Matviichuk’s life changed when Putin launched a full-scale invasion of Ukraine in February 2022, but the war truly started eight years earlier in February 2014 with the annexation of Crimea. 

Despite eight years of annexation and Russian support for breakaway regions in Ukraine, international attention on the country’s struggles and individual identity was limited until the full-scale invasion. Matviichuk remembers that Ukrainian academics and advocates spent years asking the Metropolitan Museum of Art in New York City to change the name of a painting originally called “Russian Dancers.” To Russians and Ukrainians alike, she said, the work clearly depicted Ukrainian people, but the western world grew used to viewing all former Soviet states as extensions of Russia.
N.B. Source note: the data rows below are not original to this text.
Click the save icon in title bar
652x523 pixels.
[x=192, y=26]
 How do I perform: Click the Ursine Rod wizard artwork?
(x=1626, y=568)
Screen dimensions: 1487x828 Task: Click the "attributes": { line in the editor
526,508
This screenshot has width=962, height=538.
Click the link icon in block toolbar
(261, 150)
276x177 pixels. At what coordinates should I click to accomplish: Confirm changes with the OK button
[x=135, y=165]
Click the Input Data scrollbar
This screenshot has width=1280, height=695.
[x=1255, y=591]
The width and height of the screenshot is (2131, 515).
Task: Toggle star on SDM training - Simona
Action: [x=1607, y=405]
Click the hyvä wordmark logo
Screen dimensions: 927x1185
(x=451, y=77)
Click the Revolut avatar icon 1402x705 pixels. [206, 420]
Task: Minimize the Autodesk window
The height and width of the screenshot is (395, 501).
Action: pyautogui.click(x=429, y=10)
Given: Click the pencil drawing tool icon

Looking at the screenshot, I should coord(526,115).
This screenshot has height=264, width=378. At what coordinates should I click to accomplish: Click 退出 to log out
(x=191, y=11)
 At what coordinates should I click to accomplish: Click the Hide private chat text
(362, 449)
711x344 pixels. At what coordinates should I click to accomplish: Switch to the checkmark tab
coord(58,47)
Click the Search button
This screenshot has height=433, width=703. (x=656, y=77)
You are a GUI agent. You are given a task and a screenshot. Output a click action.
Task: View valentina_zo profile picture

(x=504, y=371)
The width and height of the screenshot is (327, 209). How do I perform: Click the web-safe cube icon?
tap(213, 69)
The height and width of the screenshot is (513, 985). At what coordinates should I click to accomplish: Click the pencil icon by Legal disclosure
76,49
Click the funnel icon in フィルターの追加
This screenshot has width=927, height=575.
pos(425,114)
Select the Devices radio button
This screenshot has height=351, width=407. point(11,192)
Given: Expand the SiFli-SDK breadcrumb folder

It wasn’t until 2023 following the invasion that the museum changed its title to “Dancers in Ukrainian Dress.”

“I always joke that probably they think it’s still Russian dancers, but they wear Ukrainian clothes,” Matviichuk said. “This is an attitude which the West expresses not just for Ukrainians, but for other nations in our part of the globe.”

To date, the Tribunal for Putin has documented nearly 87,000 incidents it classifies as probable war crimes committed by Russia in Ukraine. Roughly 85% have been shelling, and the Center for Civil Liberties has identified more than 2,700 disappearances.